Document segment: Begin

Let’s talk New Year Resolutions.
For many, the start of a New Year brings an almost overwhelming desire to be better, do more, and focus on what matters most in our lives. After all, the new year acts as a kind of psychological signal for a fresh start; a time for renewed optimism and changing those things that stand in our way of personal progress.
The Value of Resolutions
As a result, we make resolutions, creating a roadmap for making important changes in our personal and professional lives.
The New Year is an opportunity to wipe the slate clean, forgive yourself for past decisions, and tackle what needs to change. Many mental health experts feel that resolutions provide:
- A feeling of renewal and hope
- A sense of purpose and direction
- An opportunity to regain control of our lives
In a nutshell, it is a chance to take action. To be proactive.
The Risk in Resolutions
The flip side of the coin is that we are human, and despite our best intentions, resolutions frequently go unmet. Too often, we unintentionally set ourselves up for failure with unrealistic goals and impossible expectations.
Our own optimism and enthusiasm can actually be counterproductive, resulting in a sense of failure and additional frustration. Our January excitement can too easily become our February despair.

Document segment: End

- **Parts of the exercise**:
**a.** Say whether each statement agrees with the text on New Year resolutions. For each, answer yes or no and quote the words from the text that decide it. (i) Resolutions often go unmet. (ii) Mental health experts feel resolutions give a sense of purpose and direction. (iii) Optimism always helps people keep their resolutions.
**b.** Carry on the text on New Year resolutions from where it stops.

Information given: Begin

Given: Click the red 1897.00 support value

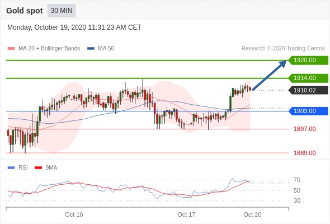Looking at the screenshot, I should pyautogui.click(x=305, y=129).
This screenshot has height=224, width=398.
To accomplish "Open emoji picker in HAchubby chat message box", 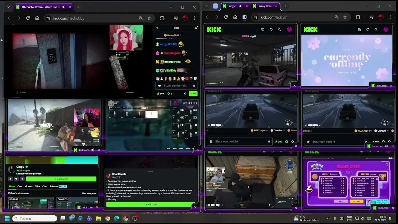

Information given: End
Information given: Begin

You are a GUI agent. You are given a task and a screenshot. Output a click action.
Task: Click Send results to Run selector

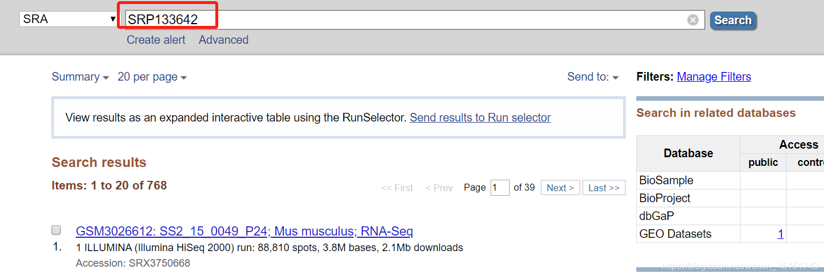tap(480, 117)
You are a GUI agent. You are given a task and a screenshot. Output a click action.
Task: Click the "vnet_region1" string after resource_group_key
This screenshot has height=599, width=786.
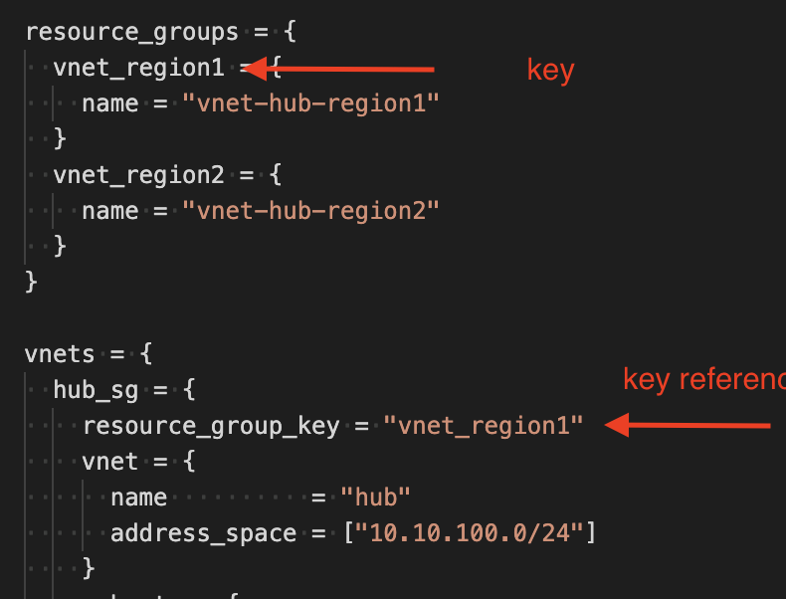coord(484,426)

Information given: End

- **Answers provided**:
**a.**
(i) Yes: "resolutions frequently go unmet"
(ii) Yes: "Many mental health experts feel that resolutions provide:" and "A sense of purpose and direction"
(iii) No: "Our own optimism and enthusiasm can actually be counterproductive"

**b.**
Be Kind to Yourself
So, what to do in 2021? The best advice seems to be to pretty simple: don’t shy away from resolutions, just consider being a little easier on yourself and keep them reasonable.
Dr. Gail Saltz, associate professor of psychiatry at the New York Presbyterian Hospital Weill-Cornell School of Medicine and host of the “Personology” podcast from iHeartRadio, recently shared her advice in a Chicago Tribune article.
“Drastic behavioral change takes a lot of effort and setting yourself up to feel failed is not a good solution in this year,” says Saltz. “Pick something bite-sized. If you accomplish it, you’ll feel good, and if you want to do more after that, no one’s stopping you.”
The Bottom Line
Making New Year Resolutions can be an uplifting, restorative exercise. By being realistic and reasonable in your goals, they can continue to be a positive motivator throughout the year ahead.